- [Text segment]:
**********

Unlike living American bison, which are almost exclusively grazers, dental wear analysis suggests that Bison antiquus was a variable mixed feeder (both browsing and grazing) with an adaptable diet depending on geographical location, with diets varying from strict grazing to mixed feeding. Paired dental mesowear and microwear from specimens of B. antiquus from the Southwestern United States dating back to the end of the Last Glacial Period, after the Last Glacial Maximum, has found that they competed with horses for resources and may have been one of the contributing factors in the extirpation of equids from the North American continent. Dental mesowear analysis of B. antiquus from Rancho La Brea has found that its diet remained stable and did not experience significant change over the terminal Pleistocene, suggesting it was minimally impacted by shifts in climate.

== Relationship with humans ==
A number of sites document the exploitation of Bison antiquus by Palaeoindian groups, such as those associated with the Clovis culture and the later Folsom tradition. The Folsom tradition in particular is thought to have been reliant on hunting bison.

One of the best educational sites to view in situ semifossilized skeletons of over 500 individuals of B. antiquus is the Hudson-Meng archeological site operated by the U.S. Forest Service, 18 mi northwest of Crawford, Nebraska. A number of paleo-Indian spear and projectile points have been recovered in conjunction with the animal skeletons at the site, which is dated around 9,700 to 10,000 years ago. The reason for the "die-off" of so many animals in one compact location is still in conjecture; some professionals argue it was the result of a very successful paleo-Indian hunt, while others believe the herd died as a result of some dramatic natural event, to be later scavenged by humans. Individuals of B. antiquus of both sexes and a typical range of ages have been found at the site.

B. antiquus may have been hunted by Clovis people in North and South Carolina, based on blood residue from Clovis points. At Jake Bluff in northern Oklahoma, Clovis points are associated with numerous butchered Bison antiquus bones, which represented a bison herd of at least 22 individuals. At the time of deposition, the site was a steep-sided arroyo (dry watercourse) that formed a dead end, suggesting that hunters trapped the bison herd within the arroyo before killing them. Other arroyo trap sites include Cooper in northwest Oklahoma and Badger Hole also in Oklahoma, which are associated with Folsom points. B. antiquus remains exhibiting butchery marks have been found at Ayer Pond on Orcas Island in Washington State.

== Extinction ==
The living American bison (Bison bison) is suggested to have evolved from Bison antiquus in central North America at the very end of the Pleistocene. The last populations of B. antiquus became extinct during the early Holocene, around 10,000 years ago. Likely intermediates between the species are referred to as Bison "occidentalis".

**********

- [What needs to be done]: Using the text on Bison antiquus, explain why hunters at Jake Bluff are thought to have trapped the bison herd before killing it.

**********

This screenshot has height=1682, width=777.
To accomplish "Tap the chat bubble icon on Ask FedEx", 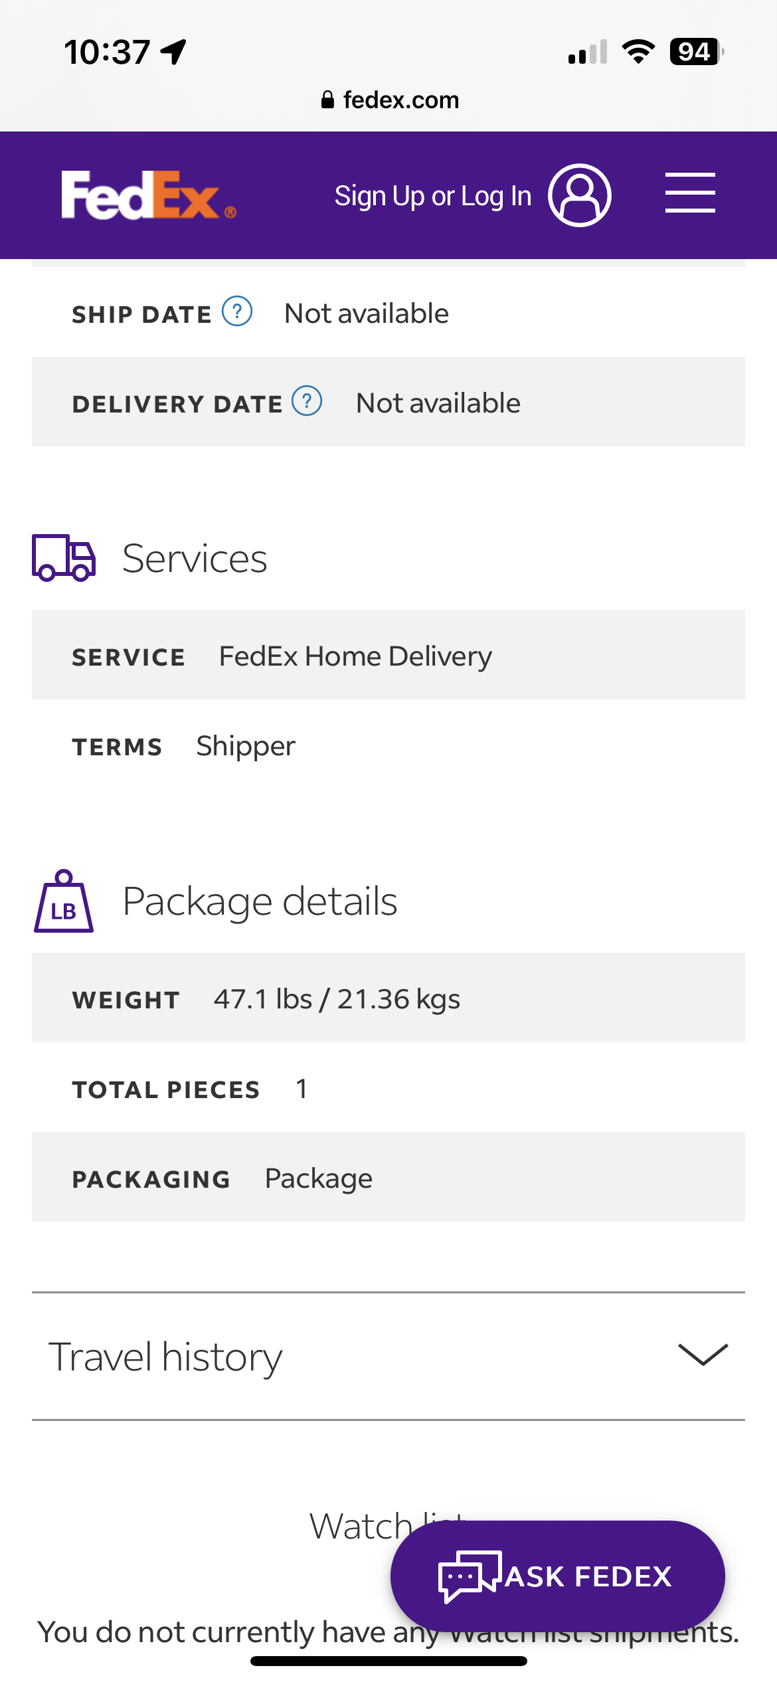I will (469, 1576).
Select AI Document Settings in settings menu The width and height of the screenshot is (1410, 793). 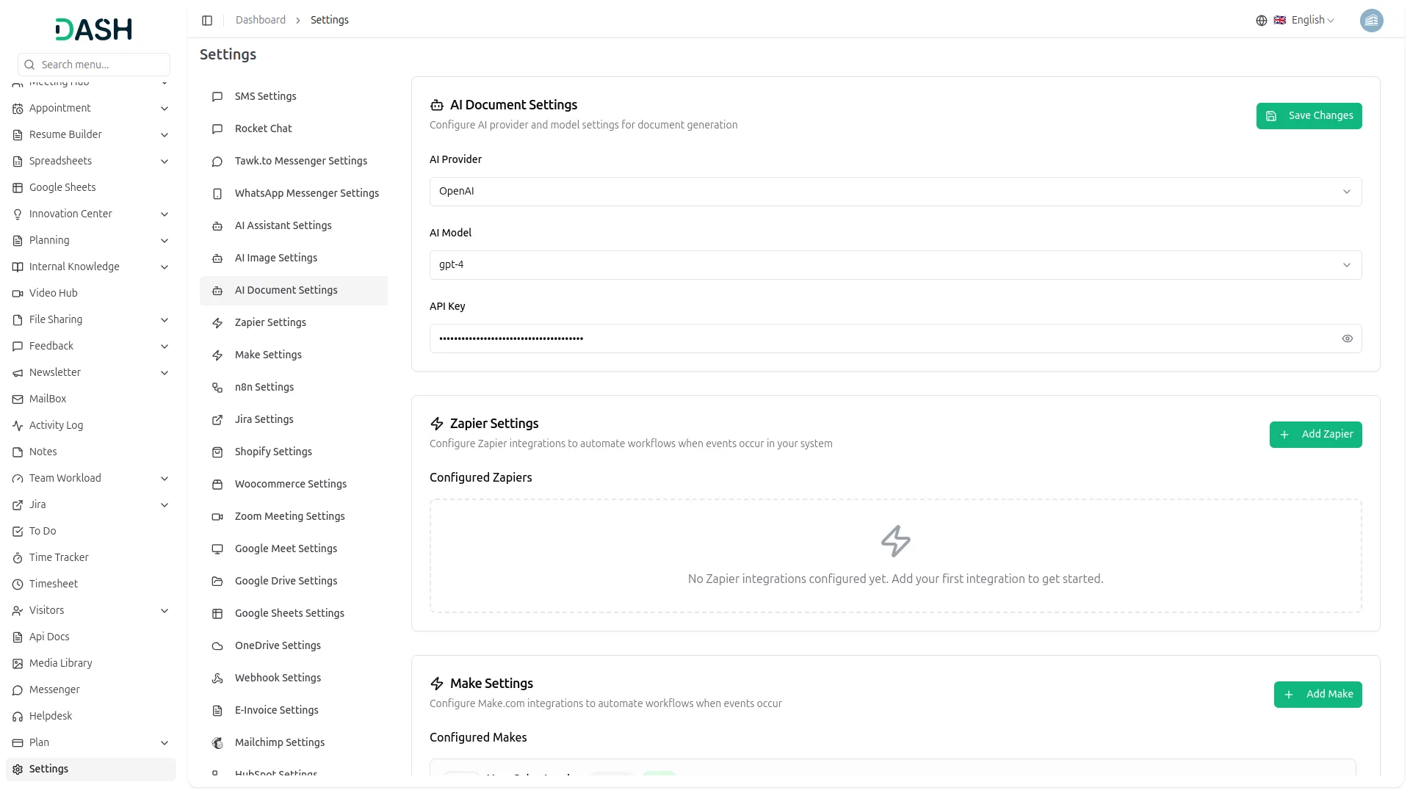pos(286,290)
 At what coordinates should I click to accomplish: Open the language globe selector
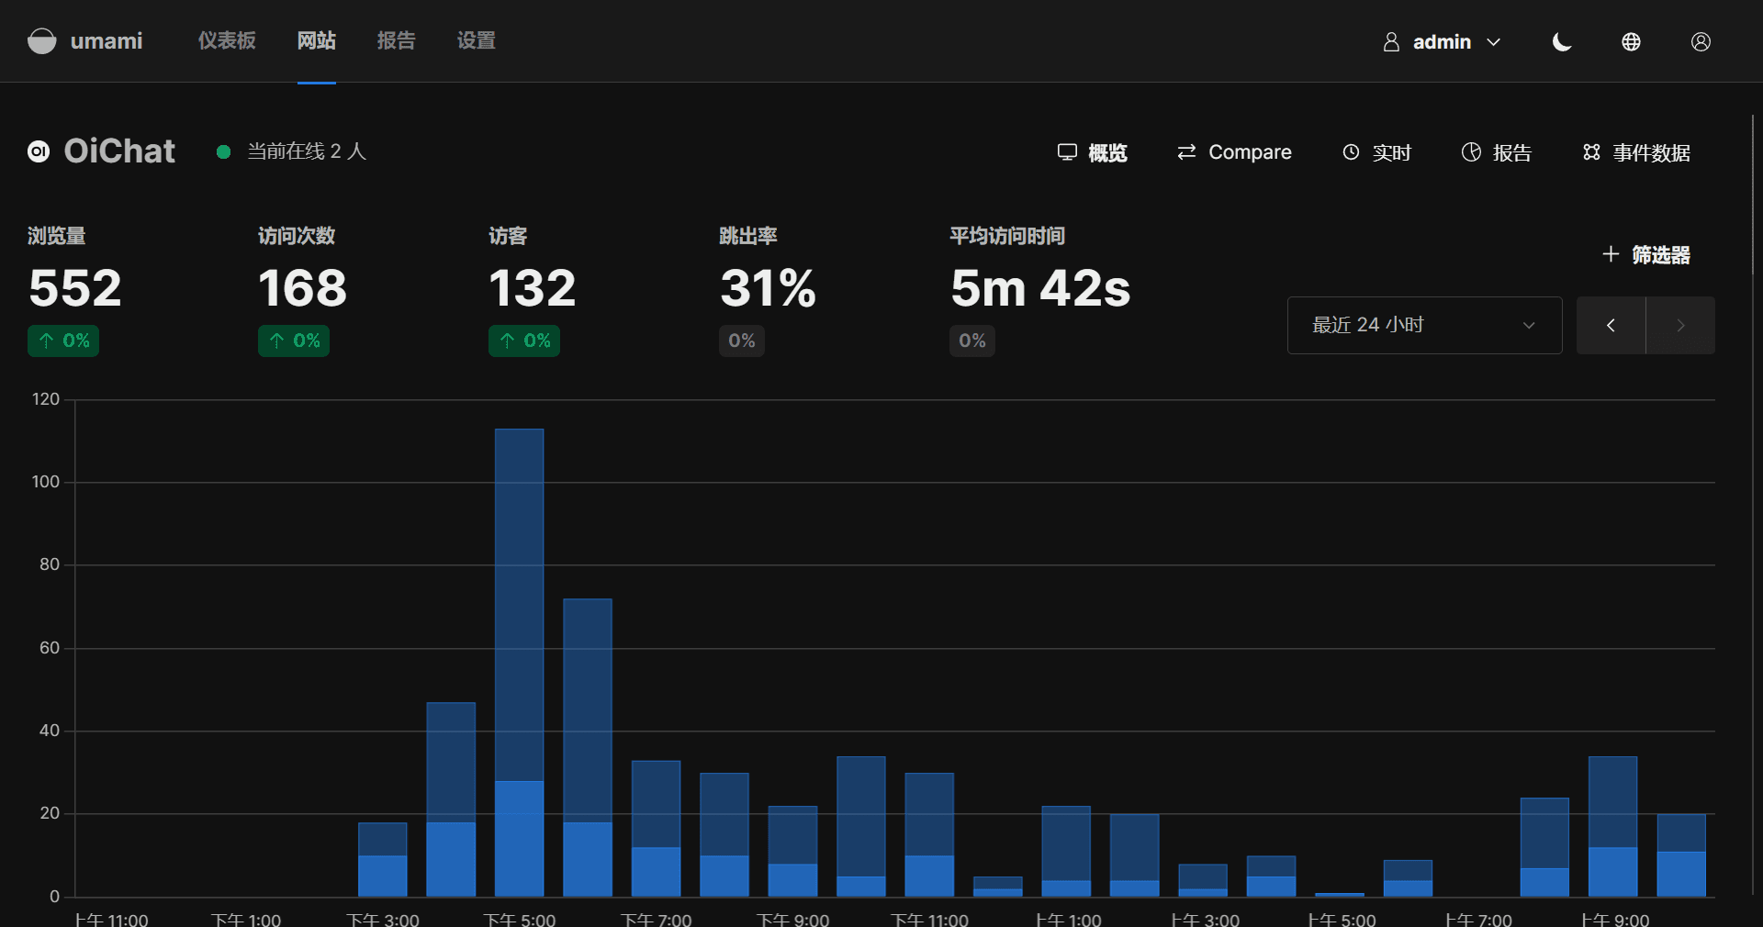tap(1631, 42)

**********

- [Finished exercise]: When the bones were deposited, Jake Bluff was a steep-sided arroyo, a dry watercourse, that formed a dead end. That layout suggests the hunters drove the herd of at least 22 bison into the arroyo, where it could not escape, and then killed the animals.